Being intransigent will cause developers to use other frameworks.

Yup. My company has already moved away from Bootstrap because of the lack of multi-level dropdown support. We've been using other frameworks on a number of major projects and we do not miss Bootstrap one bit.

Our developers have better things to do with their time than implement (and subsequently maintain) hacky workarounds for stuff like multi-level dropdowns that should be part of the core framework. Nor should we be forced to import some hacks coded by a third-party for something as basic as multi-level dropdowns.

Why force people to re-invent the wheel ? Multi-level dropdowns is not a wheel that anyone should be wasting their time reinventing in the 21st century.

naknak987 commented 5 years ago

I came here looking for a BS4 multi-level dropdown solution. I'm shocked to find that its not a feature of the framework. I hope the BS developers will reconsider adding multi-level dropdowns as a feature to the framework. I may look into switching to a different framework instead. @udf2457 What framework are your developers using in place of BS?

udf2457 commented 5 years ago

@naknak987 We use a variety of frameworks depending on the project and its target, so there isn't one specific answer to your question. But if you forced my hand, I would say that if you are looking something with similar breadth of features to BS but which also has dropdowns as part of core framework, I would probably recommend Zurb Foundation Sites (https://foundation.zurb.com/sites.html).

There are also other options out there apart from Zurb. But they would be much "lighter" frameworks that don't have the same "kitchen sink" toolbox that Zurb and BS do.

Not only does Zurb have dropdown support, but they have good options for responsive (e.g. you can have it so that dropdowns on larger screens automagically transform into drilldowns (or other methods of your choice) on mobile.

We find it works really well and does the job, and most importantly it does the job "out of the box" so developers can focus on more important things than re-inventing the dropdown wheel or un-necessarily importing third-party hacks.

Yes, some people may comment the Zurb codebase is feeling slightly old in its current v6, some people might complain its not "cutting-edge" enough, but there is a new version around the corner that should silence any such comments. Overall though, Zurb behaves really well (and of course the benefit of their slightly older codebase is that support for older browsers is still quite good).

Don't get me wrong, I'm not saying Zurb is perfect. But neither is BS (especially with its lack of dropdowns !).

douglasg14b commented 5 years ago

@naknak987 I would definitely recommend Fomantic UI (https://github.com/fomantic/Fomantic-UI) a community fork of Semantic UI. Good dropdown support, good responsiveness, and a very large range of kitchen-sink features.

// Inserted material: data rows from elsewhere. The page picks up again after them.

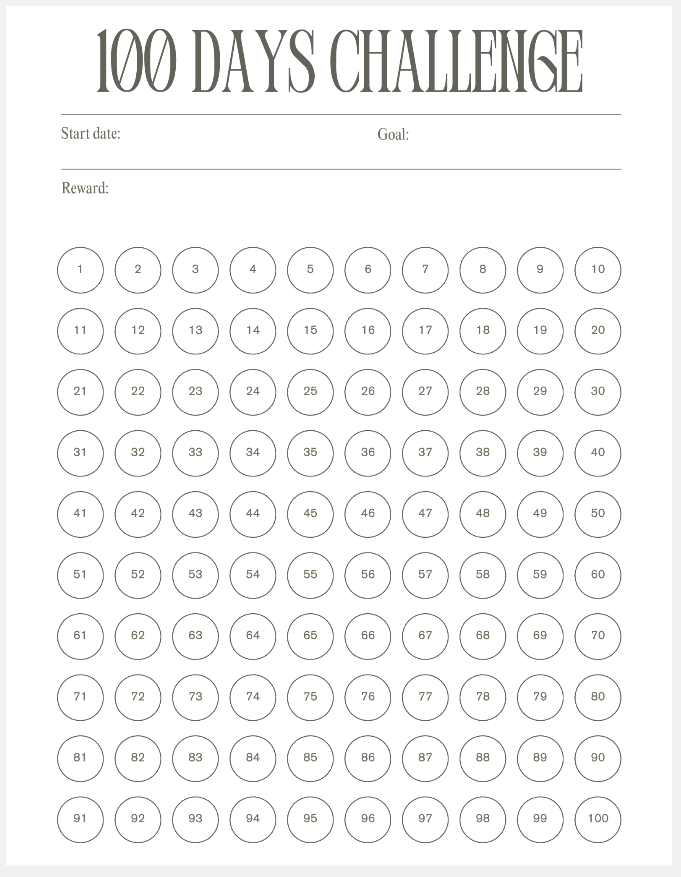This screenshot has width=681, height=877.
Task: Check off the day 31 circle
Action: (80, 453)
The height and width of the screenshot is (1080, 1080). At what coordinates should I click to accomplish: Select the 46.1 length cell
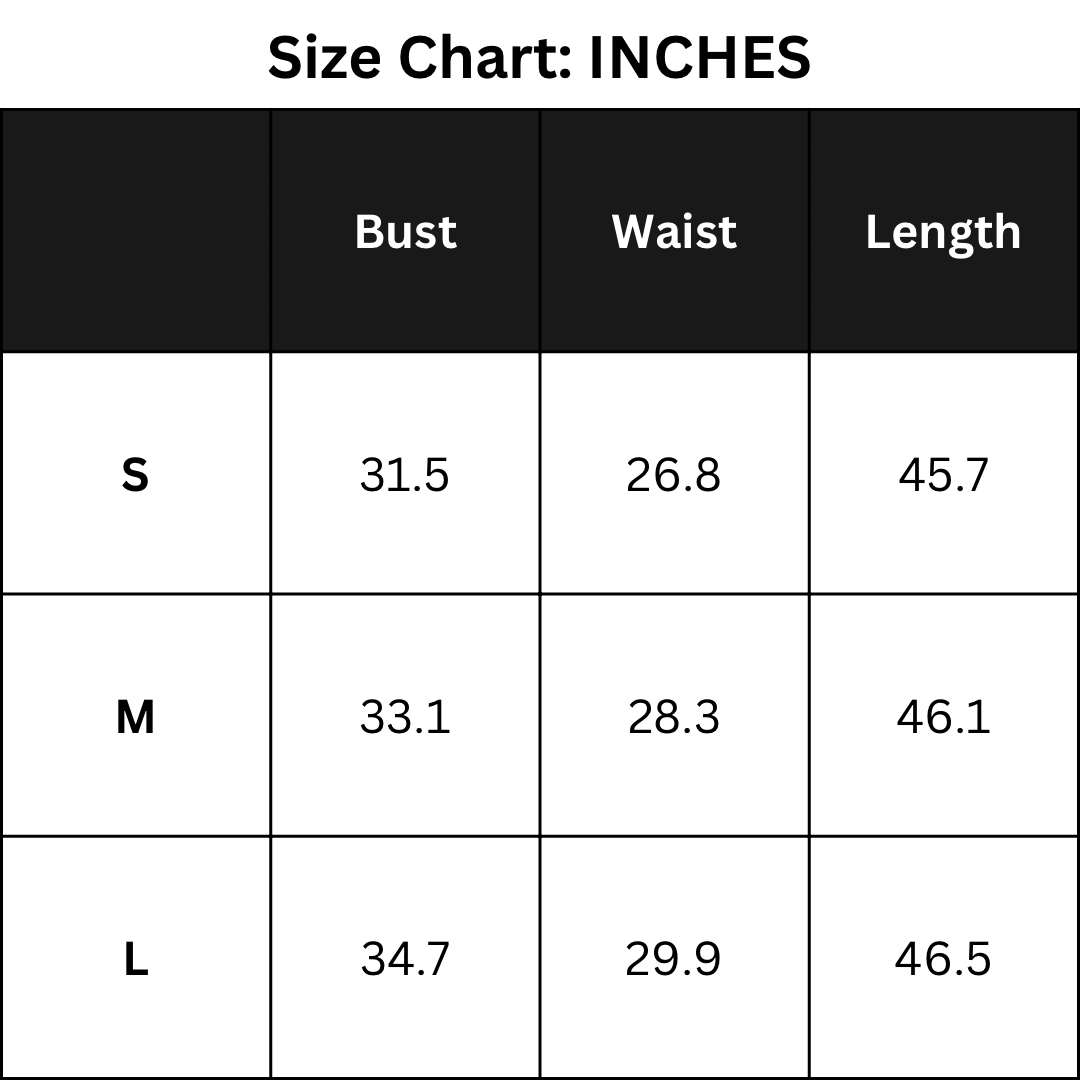pos(943,717)
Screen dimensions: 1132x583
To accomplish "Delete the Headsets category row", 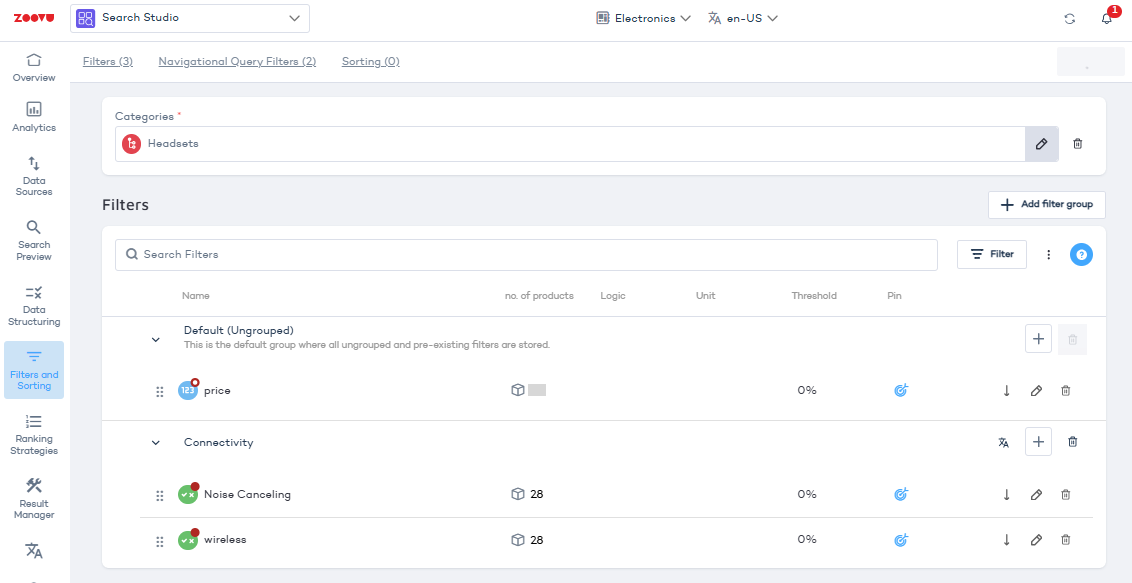I will coord(1077,144).
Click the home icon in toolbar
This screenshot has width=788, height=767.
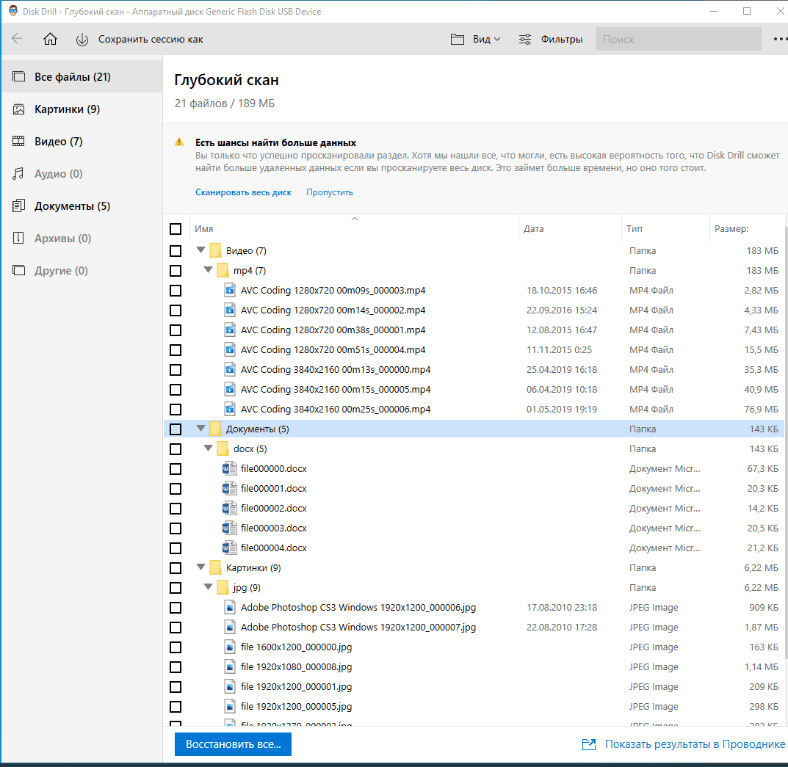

I've used Semantic UI for years, and was actually driven to it originally because I needed multi-level dropdown support out of the box for a quick project...

mlopezgva commented 5 years ago

the main idea is, as @mdo said, "it hasn't stopped anyone from building anything".

Yep, but I dismissed BS 3.x+ as soon as the project I was in ended (yes, I made a hack based on BS2) and never built anything else with it, mostly because this feature was removed and there is no sign of even try to think about having it back.

Now every time anyone suggests using BS, I show them three alternatives for them to know there are other options, some of them better and with users (devs and end users) in mind.

Nowadays I continue building things, but not with BS, I mostly use Fomantic-UI (Semantic had been stalled for some time).

Chrisimir commented 4 years ago

I think an appropriate workaround is to make nested menus Collapsible elements. This will make it semantically correct, it has the expected functionality for mobile (click to open) and it is allowed within Bootstrap.